### What the task asks
Reproduce precisely the lines between the start of the data below and the line with "Viewport: 800px width, 548px height.", both included.

### Dataset records
^^^^

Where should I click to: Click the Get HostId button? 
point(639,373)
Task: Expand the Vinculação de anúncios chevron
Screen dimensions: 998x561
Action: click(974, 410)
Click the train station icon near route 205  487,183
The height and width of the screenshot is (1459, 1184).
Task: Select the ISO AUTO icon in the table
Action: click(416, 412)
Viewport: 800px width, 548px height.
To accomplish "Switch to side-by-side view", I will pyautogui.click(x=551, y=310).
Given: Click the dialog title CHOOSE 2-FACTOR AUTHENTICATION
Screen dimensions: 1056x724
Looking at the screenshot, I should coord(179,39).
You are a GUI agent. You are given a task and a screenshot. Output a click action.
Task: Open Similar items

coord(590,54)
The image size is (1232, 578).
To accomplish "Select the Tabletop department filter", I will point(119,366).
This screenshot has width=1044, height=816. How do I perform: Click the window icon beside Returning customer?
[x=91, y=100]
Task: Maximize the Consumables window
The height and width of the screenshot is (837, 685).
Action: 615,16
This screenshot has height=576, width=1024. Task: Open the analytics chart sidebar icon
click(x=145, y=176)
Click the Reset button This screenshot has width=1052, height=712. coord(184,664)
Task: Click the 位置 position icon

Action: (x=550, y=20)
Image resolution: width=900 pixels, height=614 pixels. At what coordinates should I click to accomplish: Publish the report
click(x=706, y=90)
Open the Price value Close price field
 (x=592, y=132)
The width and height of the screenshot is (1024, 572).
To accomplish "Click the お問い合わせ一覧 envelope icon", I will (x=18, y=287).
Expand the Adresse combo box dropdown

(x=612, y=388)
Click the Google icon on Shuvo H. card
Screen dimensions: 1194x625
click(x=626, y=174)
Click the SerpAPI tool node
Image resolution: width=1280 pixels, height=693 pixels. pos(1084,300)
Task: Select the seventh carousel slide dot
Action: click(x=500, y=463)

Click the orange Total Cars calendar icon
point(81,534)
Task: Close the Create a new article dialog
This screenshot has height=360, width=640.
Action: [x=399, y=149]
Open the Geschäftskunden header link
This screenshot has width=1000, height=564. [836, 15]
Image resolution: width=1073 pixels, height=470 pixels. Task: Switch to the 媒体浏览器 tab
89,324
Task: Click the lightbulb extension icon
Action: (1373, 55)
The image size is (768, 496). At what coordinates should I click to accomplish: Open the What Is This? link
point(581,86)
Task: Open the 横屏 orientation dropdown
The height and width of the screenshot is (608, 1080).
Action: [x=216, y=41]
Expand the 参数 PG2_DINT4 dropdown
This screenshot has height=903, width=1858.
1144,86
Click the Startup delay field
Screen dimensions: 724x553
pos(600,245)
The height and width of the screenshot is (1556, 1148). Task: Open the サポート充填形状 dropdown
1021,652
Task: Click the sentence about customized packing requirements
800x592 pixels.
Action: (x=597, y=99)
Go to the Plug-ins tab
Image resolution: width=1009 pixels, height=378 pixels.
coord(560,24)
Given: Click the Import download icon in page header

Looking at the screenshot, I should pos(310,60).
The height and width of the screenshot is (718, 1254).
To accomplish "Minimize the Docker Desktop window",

^^^^

### Output below
Where should I click to: Click the Get HostId button? 
point(639,373)
Task: Expand the Vinculação de anúncios chevron
Screen dimensions: 998x561
Action: click(974, 410)
Click the train station icon near route 205  487,183
The height and width of the screenshot is (1459, 1184).
Task: Select the ISO AUTO icon in the table
Action: click(416, 412)
Viewport: 800px width, 548px height.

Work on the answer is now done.